あたりまえの『普通』を目指す、「ノーマライゼーション」とは?
暮らしノーマライゼーションって何?
皆さんは、ノーマライゼーションという言葉を知っていますか?
「ノーマライゼーション(=normalization)」とは、1960年代に北欧諸国から始まった社会福祉をめぐる社会理念の一つです。障害者と健常者は、お互いが特別に区別されることなく、障害があっても健常者と均等にあたりまえに生活できるような社会こそがノーマルな社会であるという考え方、あるいはそのような社会を実現するための取り組みを指します。
福祉におけるノーマライゼーションの歴史は、約50年前にデンマークで起こった障害児施設の待遇改善運動がその起源とされ、それ以降、世界中のさまざまな場所でノーマライゼーションの理念・運動が広がってきました。後に生まれたバリアフリーやユニバーサルデザインは、その考えを体現する取り組みとして発展を遂げ、今日に至っています。
ノーマライゼーションが浸透すると…
さて、ノーマライゼーションの考え方が浸透していくと、私たちを取り巻く社会はどんな風に変わっていくのでしょうか。

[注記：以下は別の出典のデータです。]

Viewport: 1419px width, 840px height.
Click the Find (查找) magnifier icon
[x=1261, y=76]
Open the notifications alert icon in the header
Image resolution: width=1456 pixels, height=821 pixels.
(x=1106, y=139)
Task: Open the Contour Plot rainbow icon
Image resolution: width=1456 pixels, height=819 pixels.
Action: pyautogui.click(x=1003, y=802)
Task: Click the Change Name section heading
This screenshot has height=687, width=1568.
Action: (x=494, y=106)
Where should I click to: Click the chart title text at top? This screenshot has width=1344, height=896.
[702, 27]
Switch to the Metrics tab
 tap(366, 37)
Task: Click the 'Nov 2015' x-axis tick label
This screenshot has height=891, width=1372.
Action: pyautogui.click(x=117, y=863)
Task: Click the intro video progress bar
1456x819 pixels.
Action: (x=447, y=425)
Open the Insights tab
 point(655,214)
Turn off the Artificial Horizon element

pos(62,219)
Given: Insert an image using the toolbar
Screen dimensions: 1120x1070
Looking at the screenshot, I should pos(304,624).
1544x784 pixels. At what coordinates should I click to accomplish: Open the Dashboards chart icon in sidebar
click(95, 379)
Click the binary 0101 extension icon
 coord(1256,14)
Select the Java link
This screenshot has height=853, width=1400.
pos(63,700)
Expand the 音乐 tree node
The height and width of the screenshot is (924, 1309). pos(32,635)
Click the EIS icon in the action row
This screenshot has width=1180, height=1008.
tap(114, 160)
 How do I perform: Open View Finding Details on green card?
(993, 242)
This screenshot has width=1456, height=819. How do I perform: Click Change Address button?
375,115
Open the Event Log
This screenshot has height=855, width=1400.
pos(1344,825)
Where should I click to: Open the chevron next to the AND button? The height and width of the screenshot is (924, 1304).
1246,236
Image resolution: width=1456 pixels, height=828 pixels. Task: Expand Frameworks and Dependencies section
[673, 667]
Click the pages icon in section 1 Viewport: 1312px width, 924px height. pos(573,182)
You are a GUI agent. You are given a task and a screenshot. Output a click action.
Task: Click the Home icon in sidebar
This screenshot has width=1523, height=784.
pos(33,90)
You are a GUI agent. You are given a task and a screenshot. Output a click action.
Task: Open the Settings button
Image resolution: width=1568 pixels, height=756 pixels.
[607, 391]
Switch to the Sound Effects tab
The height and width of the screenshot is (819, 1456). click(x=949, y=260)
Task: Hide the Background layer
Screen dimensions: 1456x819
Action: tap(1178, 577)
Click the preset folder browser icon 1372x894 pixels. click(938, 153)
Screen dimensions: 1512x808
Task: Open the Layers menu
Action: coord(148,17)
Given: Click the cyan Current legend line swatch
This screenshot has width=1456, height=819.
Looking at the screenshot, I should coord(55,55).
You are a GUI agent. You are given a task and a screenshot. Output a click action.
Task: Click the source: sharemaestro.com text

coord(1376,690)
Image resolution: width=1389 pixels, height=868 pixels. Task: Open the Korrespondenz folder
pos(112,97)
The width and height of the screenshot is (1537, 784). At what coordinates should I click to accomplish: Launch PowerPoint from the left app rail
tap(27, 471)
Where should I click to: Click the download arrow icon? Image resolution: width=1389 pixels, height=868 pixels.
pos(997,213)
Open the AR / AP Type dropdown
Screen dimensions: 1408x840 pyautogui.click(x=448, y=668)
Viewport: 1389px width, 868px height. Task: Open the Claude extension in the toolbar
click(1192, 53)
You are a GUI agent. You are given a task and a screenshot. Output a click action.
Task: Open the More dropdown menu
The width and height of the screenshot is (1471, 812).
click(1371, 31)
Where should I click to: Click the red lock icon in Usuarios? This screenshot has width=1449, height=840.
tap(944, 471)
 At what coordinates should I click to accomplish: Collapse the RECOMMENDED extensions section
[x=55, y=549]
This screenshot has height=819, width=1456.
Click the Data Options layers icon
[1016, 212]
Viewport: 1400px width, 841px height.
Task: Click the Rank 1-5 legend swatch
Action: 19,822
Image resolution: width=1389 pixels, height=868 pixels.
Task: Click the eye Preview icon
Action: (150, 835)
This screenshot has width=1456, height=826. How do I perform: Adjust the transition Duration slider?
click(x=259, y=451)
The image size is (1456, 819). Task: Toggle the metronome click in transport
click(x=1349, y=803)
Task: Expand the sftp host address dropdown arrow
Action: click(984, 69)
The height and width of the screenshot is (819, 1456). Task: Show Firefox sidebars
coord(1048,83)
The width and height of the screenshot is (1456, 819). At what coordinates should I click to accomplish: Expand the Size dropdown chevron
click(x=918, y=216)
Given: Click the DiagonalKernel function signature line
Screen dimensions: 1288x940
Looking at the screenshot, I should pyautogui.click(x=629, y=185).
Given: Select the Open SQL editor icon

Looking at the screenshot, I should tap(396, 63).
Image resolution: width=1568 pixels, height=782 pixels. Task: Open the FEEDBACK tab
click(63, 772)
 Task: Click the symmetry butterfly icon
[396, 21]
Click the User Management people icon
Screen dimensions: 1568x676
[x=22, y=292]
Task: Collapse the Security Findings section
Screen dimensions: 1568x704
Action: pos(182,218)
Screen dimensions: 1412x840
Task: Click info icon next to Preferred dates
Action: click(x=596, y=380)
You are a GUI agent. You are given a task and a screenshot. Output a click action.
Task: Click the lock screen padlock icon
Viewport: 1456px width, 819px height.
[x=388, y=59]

まずは、ビジネスの世界。いわゆる「ダイバーシティ経営」です。企業によっては「ダイバーシティ&インクルージョン経営」と掲げるところもあります。多様なバッググラウンドをもつ人材(=ダイバーシティ)を組織に受け入れ、一人ひとりの意見やアイデアを活かす(=インクルージョン)ことで、めまぐるしく変化するビジネス環境と多様化する市場に対応し、新製品の開発や顧客満足度の向上といった組織の競争力を上げる経営戦略です。
価値観の多様化、グローバル化(国際競争)、少子高齢化など直面すべき問題が山積みの現代、競争力を向上させるには、このノーマライゼーションを受け入れるか否かにかかっているといってもよいかもしれません。
それから、ノーマライゼーションの考え方が浸透すると、人々がお互いに認められる社会になっているといえます。ノーマライゼーションを理解して誰とでもコミュニケートできる社会になれば、今までになかったムーブメントや技術革新、新しい考え方が生まれる可能性も高まります。
広がる、広げる。ノーマライゼーション
筆者はいま就職活動をしていますが、企業の採用サイトを開くと「ノーマライゼーション」という言葉によく出会います。CSR(企業の社会的責任)の一環としてノーマライゼーションの理念を尊重し、障害者の採用を積極的に進める企業も増えているようです。
ノーマライゼーションは、さまざまな背景をもつ人々が心の垣根を取り払い、誰もが『普通に』生きるためのキーワード。私も私なりのノーマライゼーションを「他人ごと」でなく「自分ごと」として考えることから始めたいと思います。